5. Schnitzler F, Fidder H, Ferrante M, Noman M, Arijs I, Van Assche G, Hoffman I, Van Steen K, Vermeire S, Rutgeerts P. Mucosal healing predicts long‐term outcome of maintenance therapy with infliximab in Crohn's disease. Inflammatory bowel diseases. 2009 Sep;15(9):1295-301.
6. Best, W., Becktel, J., Singleton, J. et al. Development of a Crohns disease activity index. National Cooperative Crohn's Disease Study. Gastroenterology. 1976; 70: 439–444
7. Mary JY, Modigliani R. Development and validation of an endoscopic index of the severity for Crohn’s disease: a prospective multicentre study. Groupe d’Etudes Therapeutiques des Affections Inflammatoires du Tube Digestif [GETAID]. Gut 1989;30:983–9.
8. Daperno M, D’Haens G, Van Assche G, et al. Development and validation of a new, simplified endoscopic activity score for Crohn’s disease: the SES-CD. Gastrointest Endosc 2004;60:505–12.
In SONIC, patients underwent a colonoscopy at baseline prior to randomization to treatment and mucosal ulcerations were detected in 325 patients. At week 26, of patients with mucosal ulcerations on baseline colonoscopy, a repeat colonoscopy was performed to determine EH. One of the main outcome measures will be EH at week 26. EH was defined as the absence of mucosal ulceration at week 26 in patients who had confirmed ulceration at baseline.
Additionally, CR at 26 will be an outcome measure defined as a Crohn’s Disease Activity Index (CDAI) score < 1506. Corticosteroid-free CR at week 26 will be measured as well, which is defined as CDAI score <150, budesonide <6mg/day, and no systemic corticosteroids in prior 3 weeks.

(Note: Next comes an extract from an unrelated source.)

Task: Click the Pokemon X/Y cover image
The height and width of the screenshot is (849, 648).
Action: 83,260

To establish the baseline mucosal lesion characteristics and extent of inflammation of disease activity, multiple scoring systems derived from endoscopy (Crohn’s Disease Endoscopic Index of Severity [CDEIS]7 and Simple Endoscopic Score for Crohn’s Disease [SES-CD]8) will be used. Further description of CDEIS and SES-CD will be outlined below in ‘other variables of interest.’

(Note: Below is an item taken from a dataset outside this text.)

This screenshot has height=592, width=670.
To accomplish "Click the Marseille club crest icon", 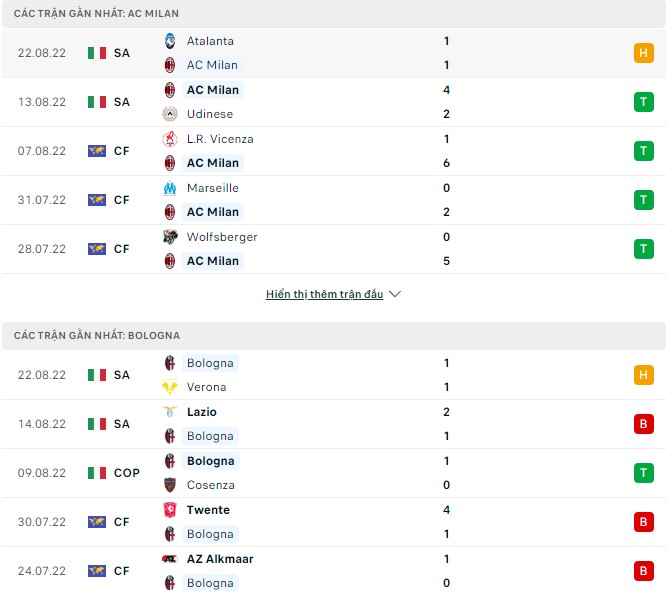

The CDEIS scores six endoscopic variables [presence of deep ulcers, superficial ulcers, nonulcerated stenosis, and ulcerated stenosis; proportion of ulcerated surfaces; and surface involved by disease] that are assessed in each of five ileocolonic segments [rectum, sigmoid/left colon, transverse colon, right colon, and ileum] 7.
The SES-CD is a simple scoring system based on four endoscopic variables [presence and size of ulcers, proportion of surface covered by ulcers, proportion of affected surface, and presence and severity of stenosis] measured in the same five ileocolonic segments as the CDEIS8.

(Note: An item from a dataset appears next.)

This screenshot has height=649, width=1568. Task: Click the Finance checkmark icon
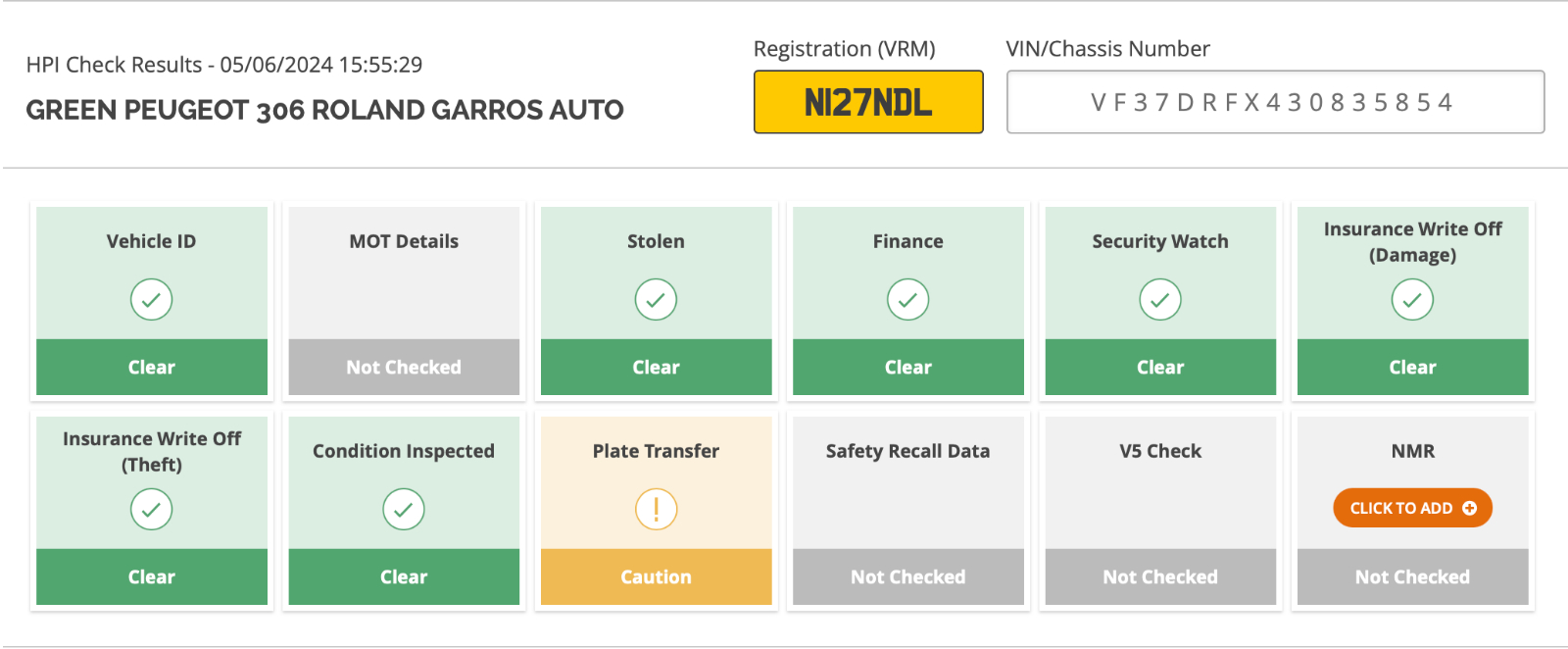pos(908,299)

Continuous variables will be presented as means (and standard deviations [SD] or as medians and interquartile ranges [IQR]) if the distribution is skewed, and categorical or binary variables will be presented as proportions or percentages. Descriptive statistics will be used to summarize baseline demographics, disease characteristics and outcome parameters of CD patients with baseline mucosal lesions at screening colonoscopy. Proportions of patients achieving EH, CR, and corticosteroid-free CR will be compared between treatments with the use of the Fisher’s exact test.
Known baseline disease factors significantly associated with the different composite remission outcomes (i.e. EH, CR, and corticosteroid-free CR) at week 26 such as treatment allocation and disease duration will be included within a multivariate logistic regression analysis to help adjust for potential confounding factors.
Approved investigators will be granted access to participant-level data sets via a remote, secure, password-protected data sharing platform. All work on the data must take place within the secure platform. The platform will be easily accessible to researchers, and ongoing system monitoring and support will be available. Within the platform, researchers will have access to the following analytical tools: Stata, R, RStudio, and Open Office. If needed, researchers will be able to upload additional data sets to the secure platform, if the researcher has the rights/license to do so.